その胸元には、エターナルリングを通したネックレスが光っている。
「今日!エタバン!記念日!」
「あぁ、気がついたか?」
「言えよ!」
「いや、あまりにも普通に過ごしてるもんだから、逆に面白くなってしまってな」
笑いながら答えるヴァル。
恐らく、服を脱ごうとした時に指輪を確認して気がついたのだろう。
すると、ガウラはシャツのボタンを閉め、「出かけてくる!」と言って家を出て行った。
ガウラの急な行動に一瞬驚いたが、ヴァルは直ぐに小さく笑い、そのまま片付けを再開したのだった。
片付けが終わり、次第と日は傾き、夕刻。
夕飯の支度をしていると「ただいま!」とガウラが帰宅した。
「おかえr……っ!?」
帰って来たガウラの手には、青いバラをメインにした花束。
その花束をガウラはヴァルに差し出した。
「ヴァルにピッタリだと思って、選んできた」
「あ、あぁ、ありがとう」
「ヴァルは、花言葉とか詳しいかい?」
「いや、全く」
「このバラの花言葉は1度変わってるんだ」
「変わってる?」
「あぁ、青いバラってのは自然に咲かない。
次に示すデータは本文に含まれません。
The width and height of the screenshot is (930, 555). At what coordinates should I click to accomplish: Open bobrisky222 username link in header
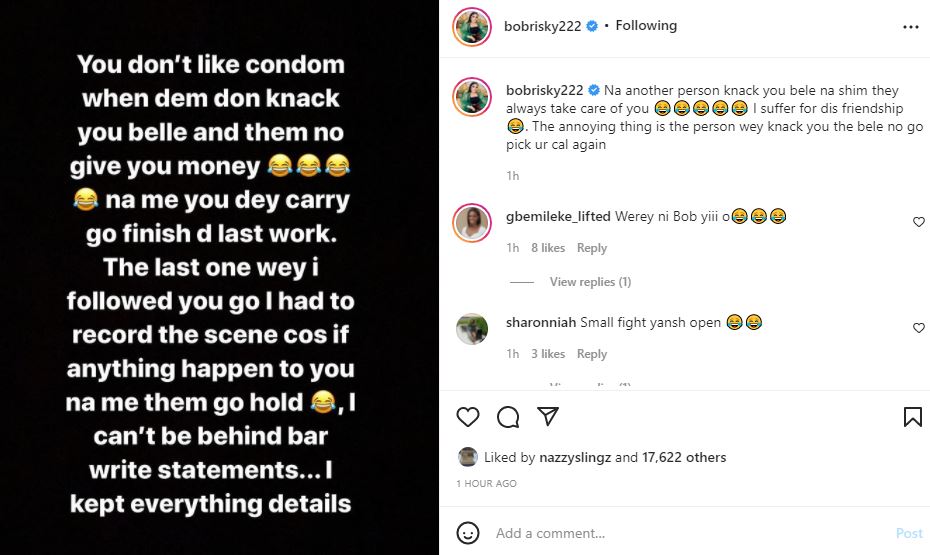point(542,26)
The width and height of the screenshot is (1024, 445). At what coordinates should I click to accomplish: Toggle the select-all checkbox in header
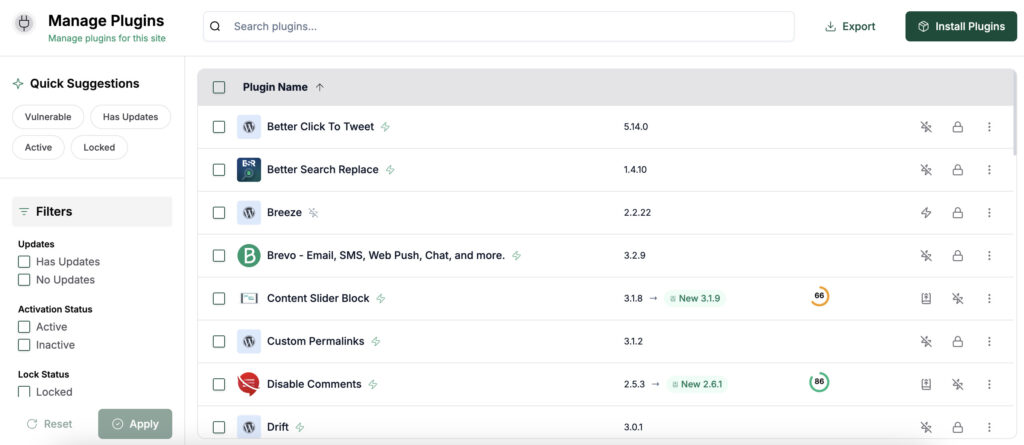219,87
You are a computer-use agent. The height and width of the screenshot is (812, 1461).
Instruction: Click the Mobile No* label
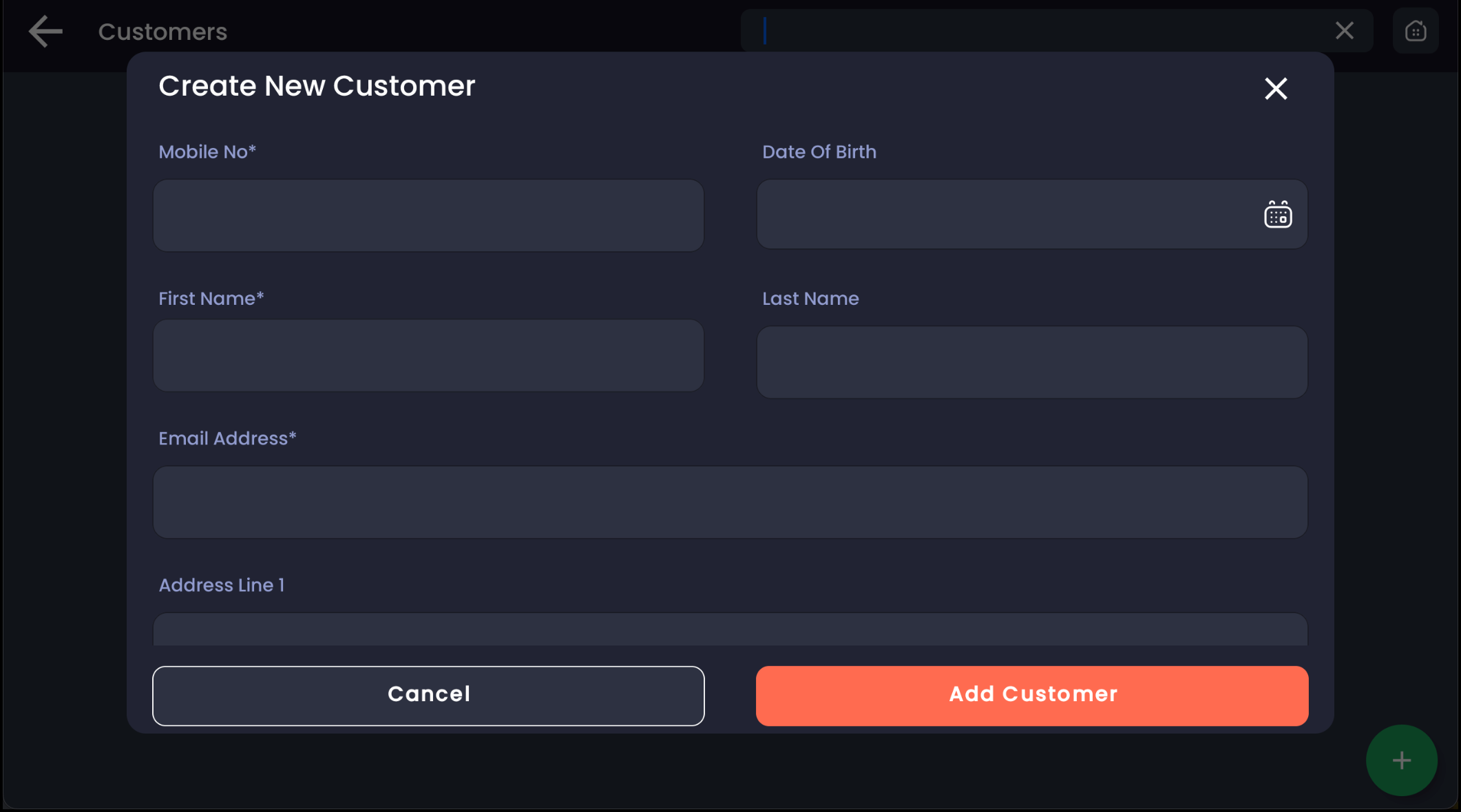point(207,152)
作ることが出来ないと言われてて、その時の花言葉は不可能だったんだ」
ヴァルは花束を受け取りながら、ガウラの話を黙って聞く。
「でも、色々と技術が確立されて、青いバラが完成した時に花言葉が変わったんだ」
「不可能から、何に変わったんだ?」
「…夢叶う、奇跡。ヴァルの今まで生きてきた人生を考えたらピッタリじゃないか?不可能だと思っていた事が、今は覆って夢叶ってる」
「確かにな」
ヴァルは、受け取った青いバラを見る。
「まぁ、その、なんだ。あっという間の1年だったな。これからも…よろしく…」
少し照れくさそうに顔を背けて言うガウラ。
ヴァルは至福の笑みを浮かべた。
「素敵なプレゼントをありがとう。こちらこそ、よろしく」
2人はそこで「ふふっ」と笑うと、エターナルバンド·アニバーサリーの予約をいつにするかを話し合い始めたのだった。